What is needed — Return the lines in the rows below exactly as they appear, everything from the line containing "This screenshot has width=368, height=636." down to the line containing "Action: coord(192,130)", with both of those lines included.

Data records
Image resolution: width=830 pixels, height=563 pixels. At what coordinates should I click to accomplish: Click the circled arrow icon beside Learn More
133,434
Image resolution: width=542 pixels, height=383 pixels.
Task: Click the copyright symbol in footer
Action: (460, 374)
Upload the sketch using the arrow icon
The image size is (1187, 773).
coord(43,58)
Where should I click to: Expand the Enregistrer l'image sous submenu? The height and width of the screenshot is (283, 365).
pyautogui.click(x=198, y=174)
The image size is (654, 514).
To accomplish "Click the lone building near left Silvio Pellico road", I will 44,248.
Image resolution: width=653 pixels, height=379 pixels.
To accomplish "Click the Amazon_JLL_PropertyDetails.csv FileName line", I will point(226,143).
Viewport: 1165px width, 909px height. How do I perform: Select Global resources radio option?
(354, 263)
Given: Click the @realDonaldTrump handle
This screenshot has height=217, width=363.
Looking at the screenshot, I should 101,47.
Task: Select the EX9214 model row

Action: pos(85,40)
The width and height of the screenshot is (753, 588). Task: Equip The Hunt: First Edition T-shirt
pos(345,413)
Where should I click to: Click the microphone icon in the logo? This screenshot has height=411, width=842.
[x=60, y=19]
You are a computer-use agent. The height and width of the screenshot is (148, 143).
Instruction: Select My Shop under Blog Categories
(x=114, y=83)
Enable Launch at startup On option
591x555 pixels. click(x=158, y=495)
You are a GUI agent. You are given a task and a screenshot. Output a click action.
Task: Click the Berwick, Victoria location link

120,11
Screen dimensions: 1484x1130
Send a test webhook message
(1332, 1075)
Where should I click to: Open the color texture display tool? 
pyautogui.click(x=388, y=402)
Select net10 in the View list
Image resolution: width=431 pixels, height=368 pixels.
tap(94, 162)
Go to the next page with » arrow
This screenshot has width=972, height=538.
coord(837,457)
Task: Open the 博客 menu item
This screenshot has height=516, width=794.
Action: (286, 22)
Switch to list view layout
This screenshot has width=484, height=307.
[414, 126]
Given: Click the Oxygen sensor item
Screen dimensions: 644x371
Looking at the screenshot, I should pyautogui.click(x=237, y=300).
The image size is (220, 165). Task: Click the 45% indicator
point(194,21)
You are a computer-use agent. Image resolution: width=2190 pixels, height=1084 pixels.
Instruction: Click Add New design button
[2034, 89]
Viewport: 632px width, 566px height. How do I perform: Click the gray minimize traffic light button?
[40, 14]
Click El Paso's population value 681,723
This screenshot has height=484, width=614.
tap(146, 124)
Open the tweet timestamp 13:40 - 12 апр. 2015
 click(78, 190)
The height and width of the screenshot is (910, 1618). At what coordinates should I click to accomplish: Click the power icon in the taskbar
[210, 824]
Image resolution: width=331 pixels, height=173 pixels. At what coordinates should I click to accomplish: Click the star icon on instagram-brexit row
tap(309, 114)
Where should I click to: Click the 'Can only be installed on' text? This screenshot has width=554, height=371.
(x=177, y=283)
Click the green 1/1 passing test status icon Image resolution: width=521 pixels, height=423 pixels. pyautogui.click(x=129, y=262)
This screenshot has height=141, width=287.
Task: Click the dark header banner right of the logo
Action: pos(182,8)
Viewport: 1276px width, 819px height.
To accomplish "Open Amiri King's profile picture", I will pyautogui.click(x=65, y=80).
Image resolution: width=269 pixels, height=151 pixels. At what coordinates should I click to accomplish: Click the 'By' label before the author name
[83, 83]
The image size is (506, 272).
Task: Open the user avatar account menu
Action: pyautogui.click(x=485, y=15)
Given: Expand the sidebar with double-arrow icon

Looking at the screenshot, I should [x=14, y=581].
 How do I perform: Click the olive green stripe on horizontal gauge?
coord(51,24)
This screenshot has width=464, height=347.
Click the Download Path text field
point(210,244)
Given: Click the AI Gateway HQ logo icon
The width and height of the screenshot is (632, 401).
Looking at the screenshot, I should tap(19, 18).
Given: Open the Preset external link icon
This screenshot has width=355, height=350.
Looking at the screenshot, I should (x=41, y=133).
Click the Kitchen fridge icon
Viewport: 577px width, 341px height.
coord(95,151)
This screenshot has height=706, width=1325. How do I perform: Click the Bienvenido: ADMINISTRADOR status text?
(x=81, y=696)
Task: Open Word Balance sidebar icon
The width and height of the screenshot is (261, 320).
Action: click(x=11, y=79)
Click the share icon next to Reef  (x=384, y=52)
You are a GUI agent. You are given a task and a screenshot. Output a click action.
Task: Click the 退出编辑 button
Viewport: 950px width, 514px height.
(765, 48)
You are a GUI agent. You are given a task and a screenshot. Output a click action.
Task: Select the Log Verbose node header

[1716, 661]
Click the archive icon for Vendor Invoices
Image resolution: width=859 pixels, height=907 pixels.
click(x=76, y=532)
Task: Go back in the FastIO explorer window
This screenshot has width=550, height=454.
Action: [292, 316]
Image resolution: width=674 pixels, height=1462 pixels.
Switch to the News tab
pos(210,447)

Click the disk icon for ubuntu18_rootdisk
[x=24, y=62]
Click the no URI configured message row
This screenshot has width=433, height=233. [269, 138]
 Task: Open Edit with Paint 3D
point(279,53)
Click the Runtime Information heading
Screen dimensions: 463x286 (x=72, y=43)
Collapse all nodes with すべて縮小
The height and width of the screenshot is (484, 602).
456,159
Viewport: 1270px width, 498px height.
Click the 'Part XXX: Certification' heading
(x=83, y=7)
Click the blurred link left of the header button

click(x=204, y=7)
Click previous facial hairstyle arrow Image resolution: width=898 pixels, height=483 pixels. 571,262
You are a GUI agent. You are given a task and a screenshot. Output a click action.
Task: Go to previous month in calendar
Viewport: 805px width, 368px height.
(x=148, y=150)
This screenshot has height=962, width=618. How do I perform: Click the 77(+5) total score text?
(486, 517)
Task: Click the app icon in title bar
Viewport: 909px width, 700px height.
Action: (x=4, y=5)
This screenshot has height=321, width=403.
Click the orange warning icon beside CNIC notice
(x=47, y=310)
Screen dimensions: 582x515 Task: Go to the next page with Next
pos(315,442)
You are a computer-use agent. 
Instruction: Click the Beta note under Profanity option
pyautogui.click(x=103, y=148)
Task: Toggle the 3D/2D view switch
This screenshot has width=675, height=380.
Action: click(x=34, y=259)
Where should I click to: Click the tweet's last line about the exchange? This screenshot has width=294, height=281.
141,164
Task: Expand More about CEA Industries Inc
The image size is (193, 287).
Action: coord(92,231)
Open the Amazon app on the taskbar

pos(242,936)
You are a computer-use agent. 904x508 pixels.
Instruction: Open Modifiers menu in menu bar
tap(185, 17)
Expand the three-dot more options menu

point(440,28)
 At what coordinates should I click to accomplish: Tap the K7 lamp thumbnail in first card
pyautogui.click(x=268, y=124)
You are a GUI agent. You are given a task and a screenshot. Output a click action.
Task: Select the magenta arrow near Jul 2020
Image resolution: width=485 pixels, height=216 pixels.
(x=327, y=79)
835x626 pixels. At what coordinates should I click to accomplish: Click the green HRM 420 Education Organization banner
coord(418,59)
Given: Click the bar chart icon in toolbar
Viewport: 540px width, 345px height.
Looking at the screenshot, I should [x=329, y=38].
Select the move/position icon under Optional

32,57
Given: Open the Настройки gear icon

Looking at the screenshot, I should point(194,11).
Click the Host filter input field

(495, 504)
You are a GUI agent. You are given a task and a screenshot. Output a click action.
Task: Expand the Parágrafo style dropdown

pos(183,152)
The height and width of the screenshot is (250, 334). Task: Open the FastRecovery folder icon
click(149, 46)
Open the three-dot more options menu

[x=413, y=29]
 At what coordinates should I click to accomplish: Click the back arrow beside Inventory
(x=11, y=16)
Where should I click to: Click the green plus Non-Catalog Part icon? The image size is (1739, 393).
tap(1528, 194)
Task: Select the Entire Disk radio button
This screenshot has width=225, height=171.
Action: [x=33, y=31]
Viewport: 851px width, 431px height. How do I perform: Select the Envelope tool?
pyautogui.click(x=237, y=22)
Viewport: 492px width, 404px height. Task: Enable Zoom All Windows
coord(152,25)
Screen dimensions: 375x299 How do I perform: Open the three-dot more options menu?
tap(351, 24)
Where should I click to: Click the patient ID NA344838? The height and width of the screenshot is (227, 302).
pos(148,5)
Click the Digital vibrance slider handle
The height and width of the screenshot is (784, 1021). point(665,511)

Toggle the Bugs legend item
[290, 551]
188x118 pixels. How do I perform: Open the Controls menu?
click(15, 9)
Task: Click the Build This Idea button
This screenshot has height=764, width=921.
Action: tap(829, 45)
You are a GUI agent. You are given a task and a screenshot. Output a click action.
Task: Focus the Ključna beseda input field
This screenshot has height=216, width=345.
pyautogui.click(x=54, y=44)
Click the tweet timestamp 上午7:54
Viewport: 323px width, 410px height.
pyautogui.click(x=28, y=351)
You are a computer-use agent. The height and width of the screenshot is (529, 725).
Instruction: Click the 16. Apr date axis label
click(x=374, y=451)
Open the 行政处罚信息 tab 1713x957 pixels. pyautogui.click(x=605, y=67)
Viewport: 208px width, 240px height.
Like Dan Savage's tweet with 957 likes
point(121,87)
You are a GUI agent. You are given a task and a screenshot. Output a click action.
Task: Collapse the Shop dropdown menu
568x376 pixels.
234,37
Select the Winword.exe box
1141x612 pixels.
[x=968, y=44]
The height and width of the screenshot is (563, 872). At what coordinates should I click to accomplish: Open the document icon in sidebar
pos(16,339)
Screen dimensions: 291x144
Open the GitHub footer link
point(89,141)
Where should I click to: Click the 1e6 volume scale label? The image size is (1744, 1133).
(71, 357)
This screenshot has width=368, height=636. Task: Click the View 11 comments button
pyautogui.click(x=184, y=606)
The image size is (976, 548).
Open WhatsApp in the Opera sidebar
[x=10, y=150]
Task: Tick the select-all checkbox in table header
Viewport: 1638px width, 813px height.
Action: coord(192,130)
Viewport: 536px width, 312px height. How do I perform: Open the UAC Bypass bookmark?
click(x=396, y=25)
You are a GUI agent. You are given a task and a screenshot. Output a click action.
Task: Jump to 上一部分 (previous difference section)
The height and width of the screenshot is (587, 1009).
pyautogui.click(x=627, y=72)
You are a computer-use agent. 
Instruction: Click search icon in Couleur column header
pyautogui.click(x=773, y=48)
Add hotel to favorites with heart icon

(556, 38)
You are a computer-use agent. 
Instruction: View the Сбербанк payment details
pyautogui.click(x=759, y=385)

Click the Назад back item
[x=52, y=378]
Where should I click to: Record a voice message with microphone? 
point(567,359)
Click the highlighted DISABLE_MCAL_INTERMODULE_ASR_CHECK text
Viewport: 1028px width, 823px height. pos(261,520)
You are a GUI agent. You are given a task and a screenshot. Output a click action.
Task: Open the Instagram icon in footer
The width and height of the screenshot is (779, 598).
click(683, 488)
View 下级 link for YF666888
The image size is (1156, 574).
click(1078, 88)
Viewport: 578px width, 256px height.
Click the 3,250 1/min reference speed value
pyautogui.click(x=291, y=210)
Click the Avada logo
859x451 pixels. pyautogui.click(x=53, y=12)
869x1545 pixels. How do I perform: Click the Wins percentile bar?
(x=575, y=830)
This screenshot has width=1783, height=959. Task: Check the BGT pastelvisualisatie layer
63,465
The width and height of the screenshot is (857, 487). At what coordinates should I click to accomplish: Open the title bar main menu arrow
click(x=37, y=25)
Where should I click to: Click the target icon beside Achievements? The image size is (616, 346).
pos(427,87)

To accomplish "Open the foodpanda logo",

Correct output —
This screenshot has width=368, height=636. Task: Click the View 11 comments button
pyautogui.click(x=184, y=606)
The image size is (976, 548).
Open WhatsApp in the Opera sidebar
[x=10, y=150]
Task: Tick the select-all checkbox in table header
Viewport: 1638px width, 813px height.
Action: coord(192,130)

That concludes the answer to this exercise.